Teaching English as a foreign language at the highest level of business is often a daunting experience, especially when it comes to taking serious business professionals out of their comfort zone. You may have never stepped foot into a business environment in your life.
The first class often includes hurrying into a stuffy business room sweating and stressed after getting lost in the maze of identical meeting rooms. Shirts tucked in and hair slicked back, the executives are calm, collected, and above all – serious. You look down at the lesson plan you’ve brought, a lesson plan you’ve adapted from a class you gave to a much more dynamic, fun-loving group. In front of the expectant gaze of the executives, the animal impersonation warmer doesn’t look so promising anymore.
Even early, organized and positively sweat-free, English teachers frequently feel awkward about leading adults through games, even though the benefits speak for themselves. There is simply no substitute for the increased engagement, participation and retention that games involve. Despite this, games can often still be seen as something juvenile. Here are my top tips for confidently playing ESL games in a business setting:
Leading from the front
“Ok so maybe if you like we could…although we don’t have to…play a game? It’s up to you.”

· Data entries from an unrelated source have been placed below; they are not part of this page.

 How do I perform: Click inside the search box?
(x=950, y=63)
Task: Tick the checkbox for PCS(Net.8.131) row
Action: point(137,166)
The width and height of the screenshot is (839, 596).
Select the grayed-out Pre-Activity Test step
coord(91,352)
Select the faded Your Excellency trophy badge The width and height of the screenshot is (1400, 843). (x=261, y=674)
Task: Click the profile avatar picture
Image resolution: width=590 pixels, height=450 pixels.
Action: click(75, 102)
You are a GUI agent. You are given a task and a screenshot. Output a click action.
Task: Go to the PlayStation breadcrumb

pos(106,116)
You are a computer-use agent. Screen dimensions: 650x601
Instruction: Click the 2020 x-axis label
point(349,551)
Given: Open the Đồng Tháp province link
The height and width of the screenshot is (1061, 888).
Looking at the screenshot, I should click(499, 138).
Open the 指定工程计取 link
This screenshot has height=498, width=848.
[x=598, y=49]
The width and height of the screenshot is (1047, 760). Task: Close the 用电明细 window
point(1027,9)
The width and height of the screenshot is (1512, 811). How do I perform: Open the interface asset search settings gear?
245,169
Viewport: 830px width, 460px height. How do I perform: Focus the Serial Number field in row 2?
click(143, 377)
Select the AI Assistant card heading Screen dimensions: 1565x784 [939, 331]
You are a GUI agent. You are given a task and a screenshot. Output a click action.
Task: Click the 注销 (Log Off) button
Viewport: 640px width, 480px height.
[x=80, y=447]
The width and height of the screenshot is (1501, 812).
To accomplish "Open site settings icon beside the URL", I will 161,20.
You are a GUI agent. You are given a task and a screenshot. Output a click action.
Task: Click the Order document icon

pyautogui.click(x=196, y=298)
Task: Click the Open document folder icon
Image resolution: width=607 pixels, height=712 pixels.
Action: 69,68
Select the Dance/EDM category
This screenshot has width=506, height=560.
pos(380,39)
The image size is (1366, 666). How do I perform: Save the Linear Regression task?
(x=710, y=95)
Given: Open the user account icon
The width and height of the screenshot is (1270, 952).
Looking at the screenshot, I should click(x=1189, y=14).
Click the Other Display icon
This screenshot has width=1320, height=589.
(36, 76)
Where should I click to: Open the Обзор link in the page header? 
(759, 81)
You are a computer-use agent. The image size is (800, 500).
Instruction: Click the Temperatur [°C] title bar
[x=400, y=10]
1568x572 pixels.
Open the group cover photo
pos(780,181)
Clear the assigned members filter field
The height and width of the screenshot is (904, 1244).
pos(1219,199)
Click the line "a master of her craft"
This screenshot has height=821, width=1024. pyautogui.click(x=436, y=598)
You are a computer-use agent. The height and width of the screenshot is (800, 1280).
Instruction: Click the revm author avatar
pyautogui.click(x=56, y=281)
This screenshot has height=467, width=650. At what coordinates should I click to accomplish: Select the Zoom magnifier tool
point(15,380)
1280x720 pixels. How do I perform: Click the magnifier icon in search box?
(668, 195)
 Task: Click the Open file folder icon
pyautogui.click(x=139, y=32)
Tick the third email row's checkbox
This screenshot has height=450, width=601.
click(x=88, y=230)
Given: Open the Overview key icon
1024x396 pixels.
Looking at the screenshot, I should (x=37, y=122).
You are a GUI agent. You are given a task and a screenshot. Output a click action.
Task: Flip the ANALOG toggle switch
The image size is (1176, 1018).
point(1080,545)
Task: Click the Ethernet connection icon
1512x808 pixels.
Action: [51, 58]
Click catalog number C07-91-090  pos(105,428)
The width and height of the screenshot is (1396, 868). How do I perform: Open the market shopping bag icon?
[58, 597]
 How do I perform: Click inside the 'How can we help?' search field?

If you’ve chosen to play a game, be confident in its purpose and execution. If you openly doubt the inclusion of the game when introducing it, then your students probably will too. Wear that mask!
Relevant language point
Games should always incorporate a transparent language point so your students understand the importance of the game, but especially so with students who are dubious when they aren’t working quickly through textbooks. From what I have observed, teachers like to remain mysterious about their reasons for choosing certain activities, in fear that their course plan be revealed as humanly-constructed and open to criticism rather than divinely ordained. Why not say to your students, “we are playing this game to practise X”? to shrug off the cynics.
Competition
It’s incredible to see how competition can infect even the most austere characters. Just watch the panic set in for your serious students when you’re beating them at Conversations on a Train, a game in which you get points for subtly including pre-set phrases into conversation without the other noticing. If you have a large group, try playing smaller groups off against each other, especially if you notice a particular dynamic between students that suggests they enjoy rivalling each other.
Variation
Much like listening to the same song, games lose their effect if played repeatedly. However, slight variations can make all the difference, like finding a different track on the same album. Start by changing the pressure-factor – the aspect of the game that makes it challenging and raises energy. For example, let’s say the game is a story-telling game. First make the game timed, then on another occasion award points for the coherence of the story, then in another class give points for accuracy, etc. Aside from the pressure-aspect, you can change the context, the people playing (give out imaginary personas); change the material (i.e. when telling a story from pictures, change pictures for colours, change colours for objects, change objects for peer ideas). Modify the sequence, the allowed and prohibited lexicon, the tense. The list goes on.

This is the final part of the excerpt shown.